Michael Stryker to deliver Pepose Vision Sciences Award Lecture on March 12

This year’s Pepose Award in Vision Sciences, funded by an endowment from Brandeis graduates Jay Pepose (’75) and his wife, Susan Feigenbaum (’74), will be awarded to Michael Stryker, the William Francis Ganong Professor of Physiology at UCSF.  Dr. Stryker, who has been a faculty member at ‘SF since 1978, has been at the forefront of vision research for decades.  His lab has used a variety of animal models to probe cortical development and plasticity in the visual system, and developed a variety of techniques to analyze and measure these changes, often resulting in images that are visually inspiring in their own right (Figure, below).

This top down view of cat visual cortex shows color coded orientation columns, using a continuous-periodic imaging paradigm developed in the Stryker lab.

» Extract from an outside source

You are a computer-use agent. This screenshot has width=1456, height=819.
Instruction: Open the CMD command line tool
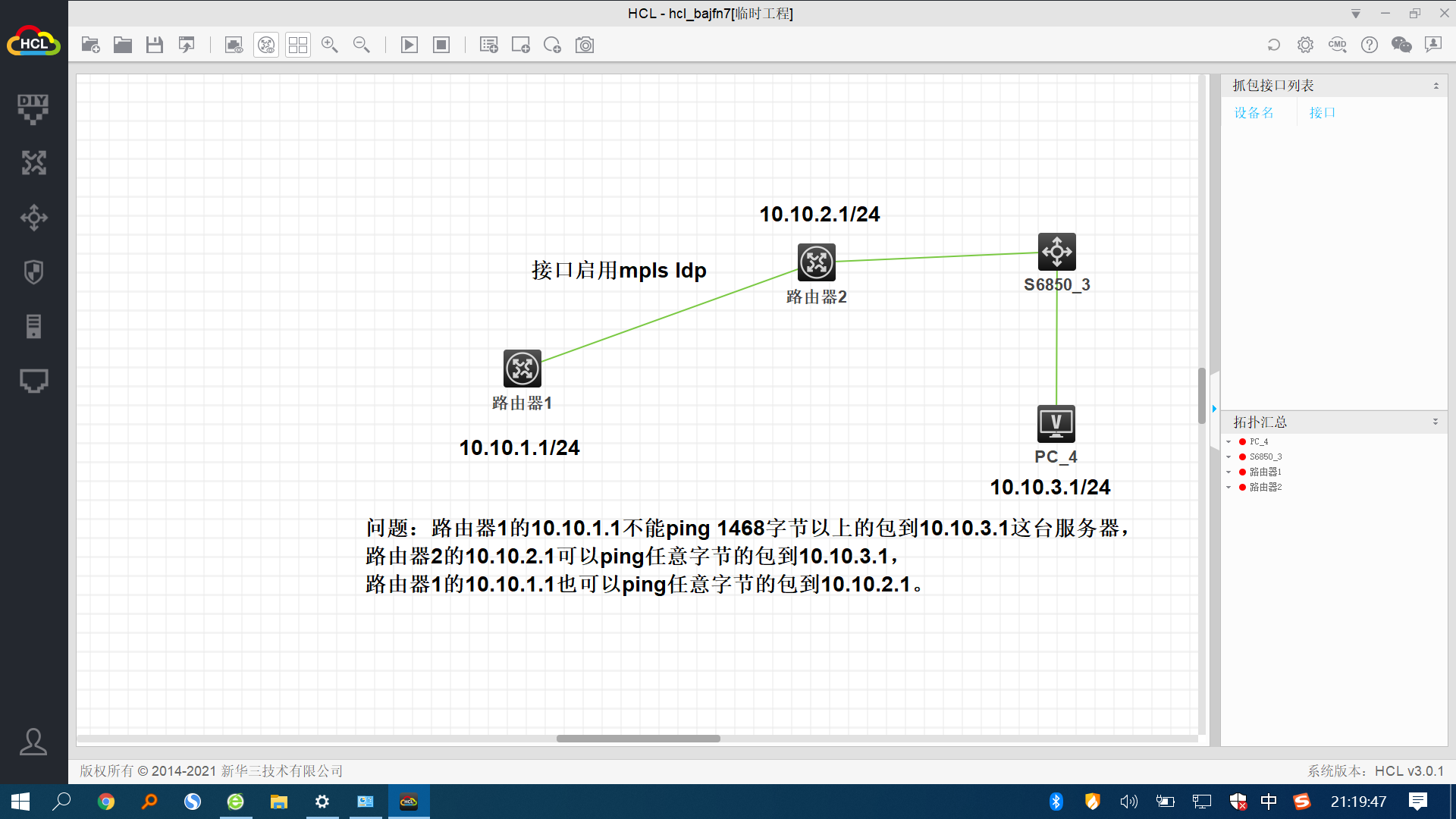(1337, 45)

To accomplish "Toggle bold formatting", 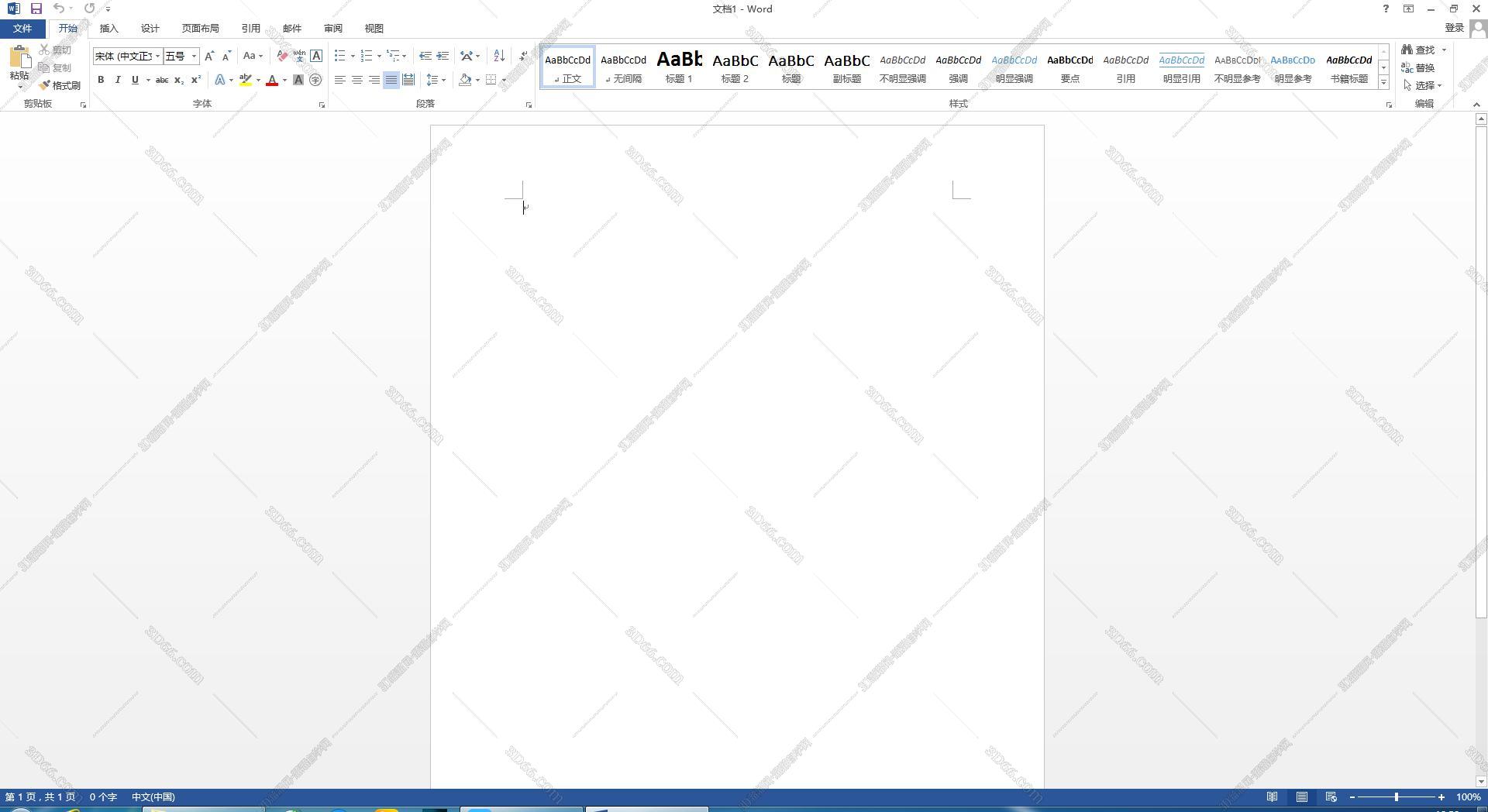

As a postdoc at Harvard Medical School, Dr. Stryker worked with Nobel Laureates Torsten Wiesel and David Hubel, whose groundbreaking research using the visual cortex of cats provided a first glimpse into cortical organization, development, and plasticity.  By studying how the responsiveness of neurons in visual cortex changes as a result of visual deprivation, Hubel and Wiesel pioneered a model for developmental neurobiology and introduced us to concepts like ocular dominance, orientation columns, and critical periods, a foundation upon which Dr. Stryker has built much in the subsequent decades: describing the arrangement of orientation maps in pinwheels; probing the role of spontaneous retinal activity in producing these maps; highlighting the importance of ongoing developmental activity using visual deprivation and pharmacological activity blockades; and more recently examining the molecular substrates of these changes using the genetically accessible murine model.  His career spans the visual field from its foundational work to the most modern, and with no end in sight!

Join us on March 12, 3:45 pm in Gersetnzang 121 as he accepts the award and delivers a public lecture on “Rewiring the Brain: Mechanisms of Competition and Recovery of Function in the Mammalian Cortex“.